DATA
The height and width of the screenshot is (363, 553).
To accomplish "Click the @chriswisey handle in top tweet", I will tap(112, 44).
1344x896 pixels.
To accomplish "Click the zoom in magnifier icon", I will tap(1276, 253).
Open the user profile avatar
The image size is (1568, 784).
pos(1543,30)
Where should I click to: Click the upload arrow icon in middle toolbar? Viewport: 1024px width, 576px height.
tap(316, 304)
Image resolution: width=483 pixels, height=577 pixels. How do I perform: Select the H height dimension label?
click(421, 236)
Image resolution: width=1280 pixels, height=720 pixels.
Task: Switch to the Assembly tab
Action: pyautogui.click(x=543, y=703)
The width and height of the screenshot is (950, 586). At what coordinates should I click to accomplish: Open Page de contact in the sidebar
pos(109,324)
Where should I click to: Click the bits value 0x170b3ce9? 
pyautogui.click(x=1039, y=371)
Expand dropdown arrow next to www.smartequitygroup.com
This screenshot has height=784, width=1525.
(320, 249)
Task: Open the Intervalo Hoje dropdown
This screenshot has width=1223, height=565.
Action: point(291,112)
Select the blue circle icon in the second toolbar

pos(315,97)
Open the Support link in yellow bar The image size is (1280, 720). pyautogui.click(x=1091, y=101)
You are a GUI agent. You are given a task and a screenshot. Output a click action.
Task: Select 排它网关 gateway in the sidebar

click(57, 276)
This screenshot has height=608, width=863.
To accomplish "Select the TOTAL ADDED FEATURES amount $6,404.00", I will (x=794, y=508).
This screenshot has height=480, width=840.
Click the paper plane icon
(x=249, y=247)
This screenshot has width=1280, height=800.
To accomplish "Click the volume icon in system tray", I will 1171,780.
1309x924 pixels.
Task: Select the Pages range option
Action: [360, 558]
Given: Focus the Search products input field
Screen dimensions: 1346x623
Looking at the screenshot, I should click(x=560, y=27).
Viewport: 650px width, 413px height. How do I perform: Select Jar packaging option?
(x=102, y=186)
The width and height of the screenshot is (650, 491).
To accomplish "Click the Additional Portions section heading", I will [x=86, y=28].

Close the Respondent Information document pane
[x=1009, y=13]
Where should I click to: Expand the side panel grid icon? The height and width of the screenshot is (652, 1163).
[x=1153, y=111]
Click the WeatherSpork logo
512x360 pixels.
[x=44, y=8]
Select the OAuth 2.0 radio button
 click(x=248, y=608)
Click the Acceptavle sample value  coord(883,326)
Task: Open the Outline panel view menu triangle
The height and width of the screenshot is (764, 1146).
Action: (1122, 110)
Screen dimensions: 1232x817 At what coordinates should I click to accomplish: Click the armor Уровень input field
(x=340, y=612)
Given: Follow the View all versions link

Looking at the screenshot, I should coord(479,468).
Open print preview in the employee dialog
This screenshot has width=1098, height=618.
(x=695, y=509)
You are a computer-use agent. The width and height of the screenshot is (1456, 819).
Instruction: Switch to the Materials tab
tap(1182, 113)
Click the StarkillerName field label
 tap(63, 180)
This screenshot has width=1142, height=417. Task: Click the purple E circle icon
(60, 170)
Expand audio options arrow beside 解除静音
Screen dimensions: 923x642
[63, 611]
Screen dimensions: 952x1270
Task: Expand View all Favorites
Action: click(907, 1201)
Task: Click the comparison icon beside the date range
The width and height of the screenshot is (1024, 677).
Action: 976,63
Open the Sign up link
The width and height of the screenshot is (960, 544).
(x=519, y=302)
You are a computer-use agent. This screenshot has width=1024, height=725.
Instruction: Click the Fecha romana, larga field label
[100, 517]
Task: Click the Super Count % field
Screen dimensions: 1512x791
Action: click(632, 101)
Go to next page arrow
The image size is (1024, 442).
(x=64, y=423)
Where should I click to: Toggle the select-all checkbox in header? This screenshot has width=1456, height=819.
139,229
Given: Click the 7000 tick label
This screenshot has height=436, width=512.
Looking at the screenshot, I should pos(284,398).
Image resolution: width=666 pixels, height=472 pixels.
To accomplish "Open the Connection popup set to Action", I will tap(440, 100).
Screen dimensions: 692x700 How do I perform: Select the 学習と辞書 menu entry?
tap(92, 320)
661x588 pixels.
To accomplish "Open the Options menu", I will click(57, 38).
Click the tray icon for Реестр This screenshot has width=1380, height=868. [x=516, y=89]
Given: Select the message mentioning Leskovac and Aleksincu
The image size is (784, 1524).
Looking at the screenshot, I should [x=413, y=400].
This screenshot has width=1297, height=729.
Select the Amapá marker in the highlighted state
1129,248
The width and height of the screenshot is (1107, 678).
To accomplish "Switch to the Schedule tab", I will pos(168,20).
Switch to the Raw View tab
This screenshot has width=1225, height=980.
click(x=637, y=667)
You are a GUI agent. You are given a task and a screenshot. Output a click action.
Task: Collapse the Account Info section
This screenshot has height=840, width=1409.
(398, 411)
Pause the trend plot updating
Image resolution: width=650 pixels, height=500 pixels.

WHAT THIS TASK INVOLVES
Restate the data verbatim through the "Task: Open the Intervalo Hoje dropdown" line.

EXERCISE RESULT
The height and width of the screenshot is (363, 553).
To accomplish "Click the @chriswisey handle in top tweet", I will tap(112, 44).
1344x896 pixels.
To accomplish "Click the zoom in magnifier icon", I will tap(1276, 253).
Open the user profile avatar
The image size is (1568, 784).
pos(1543,30)
Where should I click to: Click the upload arrow icon in middle toolbar? Viewport: 1024px width, 576px height.
tap(316, 304)
Image resolution: width=483 pixels, height=577 pixels. How do I perform: Select the H height dimension label?
click(421, 236)
Image resolution: width=1280 pixels, height=720 pixels.
Task: Switch to the Assembly tab
Action: pyautogui.click(x=543, y=703)
The width and height of the screenshot is (950, 586). At what coordinates should I click to accomplish: Open Page de contact in the sidebar
pos(109,324)
Where should I click to: Click the bits value 0x170b3ce9? 
pyautogui.click(x=1039, y=371)
Expand dropdown arrow next to www.smartequitygroup.com
This screenshot has height=784, width=1525.
(320, 249)
Task: Open the Intervalo Hoje dropdown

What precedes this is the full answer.